Başvuruda, İnam’ın 'FETÖ' sanığı olduğunun kamuoyunca öğrenilmesinden sonra görevde tutulmasının "ancak bir art niyete dayalı olabileceği" belirtilerek, yasalara göre aynı durumdaki bir avukatın görevden yasaklanacağı, böyle bir soruşturmaya uğrayan hâkim ve savcı adayının atanamayacağı hatırlatıldı. Hâkim ve Savcılar Kanunu’na göre "delil elde edilememiş bile olsa, rüşvet aldığı veya irtikapta bulunduğu kanısını uyandıran savcı ve hâkime" yer değiştirme cezası verildiği hatırlatılan başvuruda "Hakkında ağırlaştırılmış müebbet istenen bir savcı hakkında bir ceza davası apaçık ortada iken savcının görev yapmasına izin verilmesi hangi hukuka ve hangi adalete sığmaktadır?" dendi. Bu durumun sadece Cumhuriyet yazar ve yöneticilerinin haklarını ihlal etmekle kalmadığı, aynı zamanda kamuoyunun adalete ve yargıya duyduğu güveni de derinden sarstığı vurgulanan başvuruda şöyle dendi:
"Kasten görevlendirildi"
"PKK, IŞİD veya DHKP-C’li olmakla suçlanan bir savcı böyle bir dosyada savcı olarak kalabilir miydi? Tek olasılık vardır: Sadece düşünce ve basın özgürlüğünün ve bunun uzantısı olarak Cumhuriyet gazetesinin cezalandırılması için kasten ve bilerek ceza tehdidi altında bulunan bir sanık savcı görevlendirilmiştir. Ne adalete, ne vicdana sığmayan bu durum ‘talihsizlik’ olarak açıklanamayacak kadar hukuksuzluğun ta kendisidir. Akıl ve mantık kurallarına, adil yargılanma hakkına ve yargının teminatına aykırıdır.”
Raporlar gizleniyor
İnam’ın soruşturmayı yürütmesinin "Budapeşte Kuralları" olarak bilinen "Savcılar İçin Etik ve Davranış Biçimlerine İlişkin Meslek Avrupa Esasları"nın tamamına aykırı olduğu ifade edilen başvuruda şunlar anlatıldı:
“CMK’ye göre kısıtlama kararı verilen dosyada dahi avukatlara bilirkişi raporlarının verilmesi gerekmektedir.

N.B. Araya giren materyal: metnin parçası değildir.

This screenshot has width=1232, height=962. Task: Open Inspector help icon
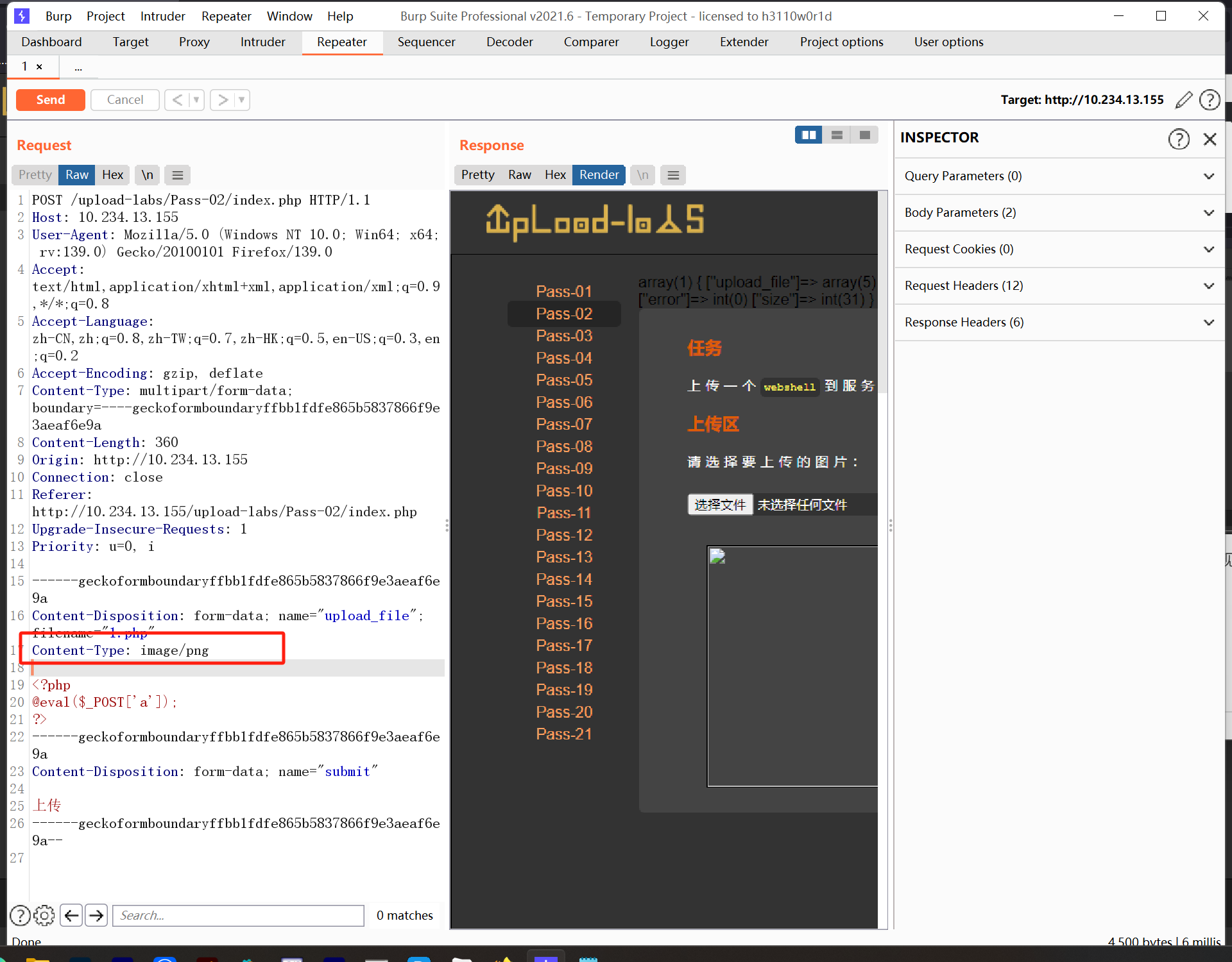tap(1178, 139)
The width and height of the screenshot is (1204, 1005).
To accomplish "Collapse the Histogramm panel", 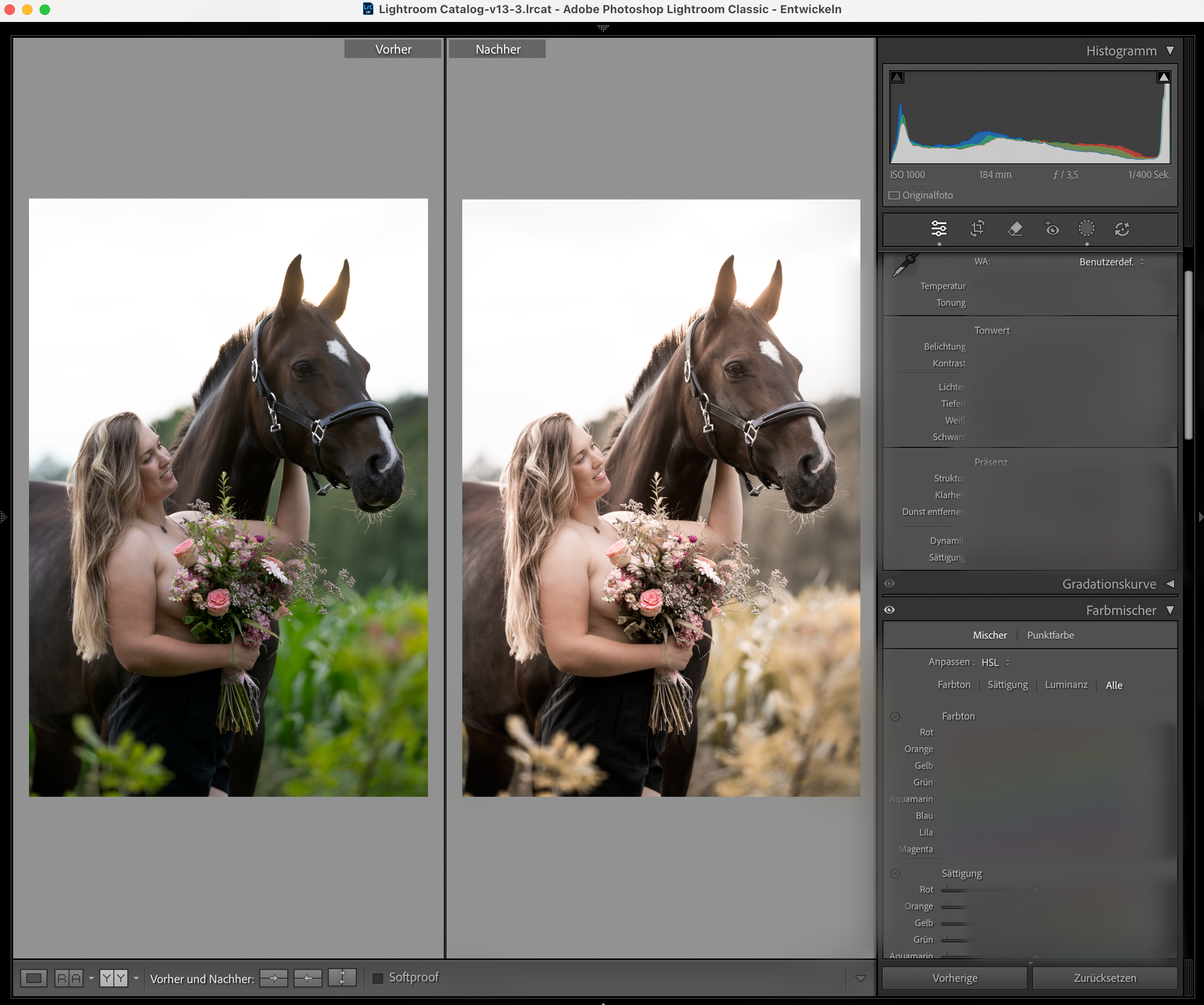I will 1170,51.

Bu açık hükme karşın ifade ve sorgu dışında tarafımıza hiçbir belge verilmemektedir. Soruşturmanın gizliliği sadece savunmaya uygulanmaktadır. Dosya bir kısım medyaya ardına kadar açıktır. Devletin resmi ajansı Anadolu Ajansı’nda bile bilgi-belge yayımlanmaktadır. Cumhuriyet Vakfı yönetim kurulu karar defterleri talep üzerine savcılığa teslim edilmiştir. Bundan sadece bir gün sonra Akşam gazetesinde sadece bu defterlerde bulunan bilgilerle yalan bir haber yayımlanmıştır Aşikâr biçimde ortadadır ki savcılık makamı dosyasını en yumuşak ifadeyle korumamaktadır. Bu bilgi ve belgeleri bir şekilde sızdıranlar ve sızdırılmasını önlemekle yükümlü oldukları halde buna uymayanlar sorumludur."